Hi, friends as I am writing here about how EUR/USD will react to upcoming events like BREXIT and Federal Reserves rate hike cycle.

Let see USD backdrop and forthcoming pattern. After somewhat two years of consolidation, the US Dollar finally got to a critical bullish breakout in the last two months of 2016. To many, the catalyst for this breakout came as a surprise: the US Presidential election. The unexpected win by Donald Trump defied popular opinion polls and helped the Greenback overcome its perceived limitations. The new President is seen as the candidate committed to significant change, and his extraordinary campaign promises hold unexpected benefits for the currency. Talk of a massive fiscal stimulus program bolsters expectations of meaningful growth while vows to crack down on perceived, unfair trade advantages for major peers charges inflation expectations. That translates into superior growth forecasts and a Federal Reserve motivated to accelerate its rate hike regime. Heading into the new year and presidency, the maintenance of and extension to the Dollar’s impressive bull trend now rests on these unique connections coming to pass – or a much more dramatic fate befalling the financial system.

EUR/USD Q1 2017 OUTLOOKOn the US Dollar’s side, the decision in December 2016 to signal three rates in 2017 as opposed to the market-priced two ahead of the policy statement – has sent US Treasury yields higher. As a gauge of long-term growth and inflation expectations, the US Treasury yield curve steepening is a reflection of the market's belief that tighter monetary policy is coming in the near-term.
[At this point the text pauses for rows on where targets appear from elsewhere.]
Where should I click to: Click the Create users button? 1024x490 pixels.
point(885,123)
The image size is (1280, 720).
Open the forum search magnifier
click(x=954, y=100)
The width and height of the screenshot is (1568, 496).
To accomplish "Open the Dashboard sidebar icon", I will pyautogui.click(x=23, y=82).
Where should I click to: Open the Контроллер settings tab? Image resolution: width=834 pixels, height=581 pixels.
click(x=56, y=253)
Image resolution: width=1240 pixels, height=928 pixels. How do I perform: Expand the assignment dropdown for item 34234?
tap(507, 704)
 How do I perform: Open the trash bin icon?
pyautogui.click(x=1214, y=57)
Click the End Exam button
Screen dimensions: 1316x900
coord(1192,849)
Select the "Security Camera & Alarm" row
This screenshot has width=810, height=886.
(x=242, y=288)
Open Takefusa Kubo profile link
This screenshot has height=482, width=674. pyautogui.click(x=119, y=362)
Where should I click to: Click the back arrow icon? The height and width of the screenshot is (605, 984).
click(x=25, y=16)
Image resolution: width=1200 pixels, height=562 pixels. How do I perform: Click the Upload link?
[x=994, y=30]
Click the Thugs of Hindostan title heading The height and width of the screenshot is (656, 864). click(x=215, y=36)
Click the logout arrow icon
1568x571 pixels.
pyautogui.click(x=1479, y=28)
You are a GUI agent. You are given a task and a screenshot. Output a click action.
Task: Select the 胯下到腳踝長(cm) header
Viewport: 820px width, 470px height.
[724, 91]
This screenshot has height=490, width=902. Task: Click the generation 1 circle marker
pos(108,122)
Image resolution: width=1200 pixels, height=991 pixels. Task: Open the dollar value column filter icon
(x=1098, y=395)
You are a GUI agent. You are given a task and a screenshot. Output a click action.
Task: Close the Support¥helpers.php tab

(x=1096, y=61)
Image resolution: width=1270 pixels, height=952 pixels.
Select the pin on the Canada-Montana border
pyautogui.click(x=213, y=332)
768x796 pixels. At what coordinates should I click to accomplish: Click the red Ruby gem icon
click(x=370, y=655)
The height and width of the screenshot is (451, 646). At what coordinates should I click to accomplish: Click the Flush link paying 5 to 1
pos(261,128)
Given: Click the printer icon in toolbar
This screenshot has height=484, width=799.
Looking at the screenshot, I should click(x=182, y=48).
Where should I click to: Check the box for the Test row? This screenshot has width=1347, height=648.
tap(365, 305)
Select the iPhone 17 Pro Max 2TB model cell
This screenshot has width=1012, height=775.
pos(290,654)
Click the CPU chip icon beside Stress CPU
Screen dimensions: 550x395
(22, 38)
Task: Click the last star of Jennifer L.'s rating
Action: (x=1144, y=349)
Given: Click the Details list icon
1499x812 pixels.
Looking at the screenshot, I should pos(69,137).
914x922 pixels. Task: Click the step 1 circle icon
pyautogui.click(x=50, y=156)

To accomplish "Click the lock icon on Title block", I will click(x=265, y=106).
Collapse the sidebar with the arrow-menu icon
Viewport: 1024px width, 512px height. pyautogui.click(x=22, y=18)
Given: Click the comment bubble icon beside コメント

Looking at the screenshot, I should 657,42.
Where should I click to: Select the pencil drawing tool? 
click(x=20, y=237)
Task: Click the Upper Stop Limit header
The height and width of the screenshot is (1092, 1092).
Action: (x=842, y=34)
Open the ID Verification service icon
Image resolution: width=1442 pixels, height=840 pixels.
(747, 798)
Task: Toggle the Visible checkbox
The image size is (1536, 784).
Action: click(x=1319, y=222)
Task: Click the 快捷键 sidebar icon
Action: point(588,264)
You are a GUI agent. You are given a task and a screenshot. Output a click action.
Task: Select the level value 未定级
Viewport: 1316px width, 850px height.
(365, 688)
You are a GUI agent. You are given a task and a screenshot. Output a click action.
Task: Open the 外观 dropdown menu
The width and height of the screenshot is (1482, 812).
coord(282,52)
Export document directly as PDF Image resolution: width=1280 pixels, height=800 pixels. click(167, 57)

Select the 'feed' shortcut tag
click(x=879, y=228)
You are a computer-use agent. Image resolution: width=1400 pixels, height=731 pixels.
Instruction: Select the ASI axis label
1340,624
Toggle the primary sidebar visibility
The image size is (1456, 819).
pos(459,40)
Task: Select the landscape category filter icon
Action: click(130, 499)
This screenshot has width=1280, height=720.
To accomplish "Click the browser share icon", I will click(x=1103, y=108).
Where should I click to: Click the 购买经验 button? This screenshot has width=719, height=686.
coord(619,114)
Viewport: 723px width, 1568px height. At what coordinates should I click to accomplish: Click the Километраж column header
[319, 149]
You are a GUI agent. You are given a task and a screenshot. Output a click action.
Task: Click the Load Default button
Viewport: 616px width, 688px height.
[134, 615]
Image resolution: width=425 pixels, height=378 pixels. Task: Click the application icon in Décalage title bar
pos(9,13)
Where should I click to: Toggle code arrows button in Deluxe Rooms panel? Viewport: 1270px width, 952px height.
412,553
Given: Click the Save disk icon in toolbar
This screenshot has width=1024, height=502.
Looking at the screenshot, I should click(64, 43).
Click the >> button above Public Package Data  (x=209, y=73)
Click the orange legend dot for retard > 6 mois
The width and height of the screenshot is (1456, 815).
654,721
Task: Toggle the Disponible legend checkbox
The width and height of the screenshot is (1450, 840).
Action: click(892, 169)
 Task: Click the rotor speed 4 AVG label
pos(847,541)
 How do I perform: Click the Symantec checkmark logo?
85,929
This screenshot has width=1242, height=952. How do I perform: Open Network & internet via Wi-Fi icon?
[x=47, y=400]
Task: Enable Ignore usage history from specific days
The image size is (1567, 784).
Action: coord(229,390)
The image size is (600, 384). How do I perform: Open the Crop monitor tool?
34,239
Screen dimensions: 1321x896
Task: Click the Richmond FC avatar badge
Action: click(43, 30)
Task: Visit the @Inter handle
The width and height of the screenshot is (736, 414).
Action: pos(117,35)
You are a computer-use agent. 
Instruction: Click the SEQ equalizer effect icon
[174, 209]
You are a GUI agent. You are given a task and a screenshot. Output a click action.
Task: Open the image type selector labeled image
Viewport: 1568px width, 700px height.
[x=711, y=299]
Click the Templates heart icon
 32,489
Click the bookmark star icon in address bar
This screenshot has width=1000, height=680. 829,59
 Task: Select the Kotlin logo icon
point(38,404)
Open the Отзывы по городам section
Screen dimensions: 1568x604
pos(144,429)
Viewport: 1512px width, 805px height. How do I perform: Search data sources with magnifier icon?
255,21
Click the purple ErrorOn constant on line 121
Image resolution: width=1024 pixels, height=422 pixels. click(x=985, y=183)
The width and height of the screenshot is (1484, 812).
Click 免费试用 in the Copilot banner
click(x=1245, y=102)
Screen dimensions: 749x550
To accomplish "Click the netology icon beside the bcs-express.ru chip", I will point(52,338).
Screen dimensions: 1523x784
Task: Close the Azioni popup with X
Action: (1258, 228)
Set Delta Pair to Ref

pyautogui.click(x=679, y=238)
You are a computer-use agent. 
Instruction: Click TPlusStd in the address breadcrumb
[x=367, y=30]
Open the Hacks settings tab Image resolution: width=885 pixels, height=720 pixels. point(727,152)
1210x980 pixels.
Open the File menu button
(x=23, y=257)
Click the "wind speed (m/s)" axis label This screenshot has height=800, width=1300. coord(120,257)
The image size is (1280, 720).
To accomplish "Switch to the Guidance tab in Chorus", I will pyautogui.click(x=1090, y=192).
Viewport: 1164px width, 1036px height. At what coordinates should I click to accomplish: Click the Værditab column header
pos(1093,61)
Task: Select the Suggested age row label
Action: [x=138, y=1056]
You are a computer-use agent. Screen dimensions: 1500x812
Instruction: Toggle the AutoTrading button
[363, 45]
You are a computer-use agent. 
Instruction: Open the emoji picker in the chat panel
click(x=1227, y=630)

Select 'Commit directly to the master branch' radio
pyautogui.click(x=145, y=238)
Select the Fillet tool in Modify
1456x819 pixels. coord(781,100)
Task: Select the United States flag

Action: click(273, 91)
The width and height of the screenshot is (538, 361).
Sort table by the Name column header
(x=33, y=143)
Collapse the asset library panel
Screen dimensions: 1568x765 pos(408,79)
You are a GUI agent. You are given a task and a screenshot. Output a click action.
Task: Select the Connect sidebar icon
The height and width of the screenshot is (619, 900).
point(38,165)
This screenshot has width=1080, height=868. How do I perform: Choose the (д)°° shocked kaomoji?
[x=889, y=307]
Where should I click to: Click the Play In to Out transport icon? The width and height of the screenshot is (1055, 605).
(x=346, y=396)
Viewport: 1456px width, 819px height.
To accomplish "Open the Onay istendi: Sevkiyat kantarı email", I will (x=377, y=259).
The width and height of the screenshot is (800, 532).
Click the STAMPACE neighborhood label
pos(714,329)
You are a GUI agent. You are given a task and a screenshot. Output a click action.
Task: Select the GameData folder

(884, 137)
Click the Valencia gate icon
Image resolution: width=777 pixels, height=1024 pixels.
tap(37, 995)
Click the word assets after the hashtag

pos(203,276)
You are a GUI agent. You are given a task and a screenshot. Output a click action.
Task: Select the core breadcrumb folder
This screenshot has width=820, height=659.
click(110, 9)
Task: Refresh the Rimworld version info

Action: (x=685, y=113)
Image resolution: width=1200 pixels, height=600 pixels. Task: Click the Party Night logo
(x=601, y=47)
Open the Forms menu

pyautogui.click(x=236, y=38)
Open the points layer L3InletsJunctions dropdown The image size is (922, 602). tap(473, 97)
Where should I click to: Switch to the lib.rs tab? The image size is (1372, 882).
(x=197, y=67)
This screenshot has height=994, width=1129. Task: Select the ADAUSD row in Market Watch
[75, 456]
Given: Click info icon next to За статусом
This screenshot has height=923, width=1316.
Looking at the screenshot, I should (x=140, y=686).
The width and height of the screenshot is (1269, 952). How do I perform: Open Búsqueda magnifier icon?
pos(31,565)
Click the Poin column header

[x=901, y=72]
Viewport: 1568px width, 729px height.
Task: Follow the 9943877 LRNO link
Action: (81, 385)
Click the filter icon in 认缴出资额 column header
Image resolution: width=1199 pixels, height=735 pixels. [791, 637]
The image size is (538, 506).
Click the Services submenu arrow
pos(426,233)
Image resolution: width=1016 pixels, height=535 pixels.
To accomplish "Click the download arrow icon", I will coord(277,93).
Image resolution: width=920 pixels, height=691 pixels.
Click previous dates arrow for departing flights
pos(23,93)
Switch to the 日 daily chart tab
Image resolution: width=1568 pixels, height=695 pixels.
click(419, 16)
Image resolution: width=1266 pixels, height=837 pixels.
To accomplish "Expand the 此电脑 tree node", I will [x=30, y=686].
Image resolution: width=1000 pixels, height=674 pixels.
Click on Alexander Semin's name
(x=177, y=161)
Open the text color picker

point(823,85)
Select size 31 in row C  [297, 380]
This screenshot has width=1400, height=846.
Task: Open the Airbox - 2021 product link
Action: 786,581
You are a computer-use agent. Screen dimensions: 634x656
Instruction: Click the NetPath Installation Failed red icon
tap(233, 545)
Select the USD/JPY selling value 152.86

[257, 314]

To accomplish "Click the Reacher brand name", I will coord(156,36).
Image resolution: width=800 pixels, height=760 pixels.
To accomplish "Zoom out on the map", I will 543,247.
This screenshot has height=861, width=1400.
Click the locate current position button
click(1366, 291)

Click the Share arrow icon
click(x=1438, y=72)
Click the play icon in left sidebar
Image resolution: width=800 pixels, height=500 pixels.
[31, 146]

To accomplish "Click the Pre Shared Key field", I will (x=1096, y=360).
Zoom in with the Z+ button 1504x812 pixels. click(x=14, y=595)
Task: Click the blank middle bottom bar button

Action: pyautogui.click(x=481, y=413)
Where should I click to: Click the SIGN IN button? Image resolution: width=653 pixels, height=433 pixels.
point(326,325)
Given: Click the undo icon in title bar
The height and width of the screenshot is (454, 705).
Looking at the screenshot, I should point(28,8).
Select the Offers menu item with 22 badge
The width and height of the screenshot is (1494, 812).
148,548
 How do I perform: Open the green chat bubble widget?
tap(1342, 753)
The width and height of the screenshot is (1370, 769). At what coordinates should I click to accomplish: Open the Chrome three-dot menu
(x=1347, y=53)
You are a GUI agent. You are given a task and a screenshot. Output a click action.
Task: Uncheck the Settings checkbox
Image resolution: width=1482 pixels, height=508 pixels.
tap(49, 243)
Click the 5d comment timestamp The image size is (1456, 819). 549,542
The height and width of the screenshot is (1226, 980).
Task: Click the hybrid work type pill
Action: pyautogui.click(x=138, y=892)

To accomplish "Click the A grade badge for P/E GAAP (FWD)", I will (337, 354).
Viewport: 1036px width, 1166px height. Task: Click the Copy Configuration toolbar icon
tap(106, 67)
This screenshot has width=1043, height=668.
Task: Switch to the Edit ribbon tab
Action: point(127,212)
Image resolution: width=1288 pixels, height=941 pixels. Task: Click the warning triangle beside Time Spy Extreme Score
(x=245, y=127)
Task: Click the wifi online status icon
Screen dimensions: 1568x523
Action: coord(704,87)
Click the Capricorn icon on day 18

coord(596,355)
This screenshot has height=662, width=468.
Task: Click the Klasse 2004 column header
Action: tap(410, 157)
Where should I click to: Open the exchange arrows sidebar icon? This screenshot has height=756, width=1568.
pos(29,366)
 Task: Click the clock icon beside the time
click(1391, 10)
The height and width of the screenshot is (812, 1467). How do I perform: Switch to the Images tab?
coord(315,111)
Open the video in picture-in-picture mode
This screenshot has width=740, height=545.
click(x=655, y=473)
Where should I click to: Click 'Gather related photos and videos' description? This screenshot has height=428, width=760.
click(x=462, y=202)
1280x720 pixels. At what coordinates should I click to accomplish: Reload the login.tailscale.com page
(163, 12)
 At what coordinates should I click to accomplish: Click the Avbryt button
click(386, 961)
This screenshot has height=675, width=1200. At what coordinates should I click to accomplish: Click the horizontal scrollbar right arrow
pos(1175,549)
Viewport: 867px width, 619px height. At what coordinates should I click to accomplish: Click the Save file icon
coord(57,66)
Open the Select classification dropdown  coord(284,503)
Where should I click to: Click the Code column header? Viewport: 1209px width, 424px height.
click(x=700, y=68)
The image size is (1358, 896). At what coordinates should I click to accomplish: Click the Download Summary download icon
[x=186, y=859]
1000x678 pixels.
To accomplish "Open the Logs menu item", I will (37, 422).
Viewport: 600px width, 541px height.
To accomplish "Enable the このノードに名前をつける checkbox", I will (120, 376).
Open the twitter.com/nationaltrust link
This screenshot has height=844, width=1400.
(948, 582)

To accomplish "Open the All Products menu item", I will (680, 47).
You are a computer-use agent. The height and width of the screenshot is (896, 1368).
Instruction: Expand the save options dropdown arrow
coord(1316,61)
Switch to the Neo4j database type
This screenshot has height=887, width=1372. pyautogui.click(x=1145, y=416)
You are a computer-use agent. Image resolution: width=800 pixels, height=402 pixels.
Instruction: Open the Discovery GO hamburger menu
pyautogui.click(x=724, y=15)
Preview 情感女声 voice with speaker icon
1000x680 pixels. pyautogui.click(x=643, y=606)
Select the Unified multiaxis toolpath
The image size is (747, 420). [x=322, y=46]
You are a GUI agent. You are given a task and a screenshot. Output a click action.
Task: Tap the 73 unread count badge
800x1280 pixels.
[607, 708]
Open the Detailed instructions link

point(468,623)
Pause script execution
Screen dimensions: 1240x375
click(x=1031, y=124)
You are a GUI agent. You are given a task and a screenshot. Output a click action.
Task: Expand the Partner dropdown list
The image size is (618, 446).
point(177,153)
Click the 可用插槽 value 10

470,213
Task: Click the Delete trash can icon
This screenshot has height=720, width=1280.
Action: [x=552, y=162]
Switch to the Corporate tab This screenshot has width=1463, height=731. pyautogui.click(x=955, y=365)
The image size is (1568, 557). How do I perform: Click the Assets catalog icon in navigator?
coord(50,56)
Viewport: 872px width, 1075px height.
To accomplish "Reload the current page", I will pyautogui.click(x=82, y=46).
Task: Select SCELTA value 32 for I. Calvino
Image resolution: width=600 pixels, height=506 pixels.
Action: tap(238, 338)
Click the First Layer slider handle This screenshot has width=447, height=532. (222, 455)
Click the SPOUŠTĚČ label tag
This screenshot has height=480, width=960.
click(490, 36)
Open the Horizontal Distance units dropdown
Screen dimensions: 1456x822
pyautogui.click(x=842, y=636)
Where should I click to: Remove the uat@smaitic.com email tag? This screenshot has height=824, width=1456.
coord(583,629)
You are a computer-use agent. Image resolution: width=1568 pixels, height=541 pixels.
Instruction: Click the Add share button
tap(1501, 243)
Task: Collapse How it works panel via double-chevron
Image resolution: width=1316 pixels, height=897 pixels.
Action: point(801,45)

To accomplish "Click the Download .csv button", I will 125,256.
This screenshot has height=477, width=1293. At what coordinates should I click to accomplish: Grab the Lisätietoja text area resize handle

On EUR's side On March 15, 2017, the Dutch elections will be held, the first of four significant elections in 2017. After the dramatic ‘No’ result on the December 4 constitutional referendum, Italy will likely head to the polls again by mid-2017. Luckily, for the Euro, the lack of reform is the main reason that cost Matteo Renzi his job as prime minister may keep the Italian political system broken enough to prevent the Five Star Movement from ever achieving enough power to pull Italy out of the European Union. In April and May 2017, French presidential elections will be held, and the country will face its own populist threat in Marine Le Pen. Later in 2017, German elections will be held amid an environment in which Angela Merkel’s popularity Is quickly sliding because of her immigration policies are not finding support in public.Technical Outlook on Chart.

On monthly chart EMA CROSSOVER shows EUR/USD is in downtrend from the beginning of 2008 after reaching all time high in 2007. Every time it has touched its upper line resistance it retraced to downside.

If Brexit negotiations goes against EUR then more possibility is it will break to lower side of sideways trend. If EUR/USD breaks to lower side then price will fluctuate between range of 1.0450 and 0.9600. I expect the EUR/USD to trade in the range of 1.045 to 0.9600.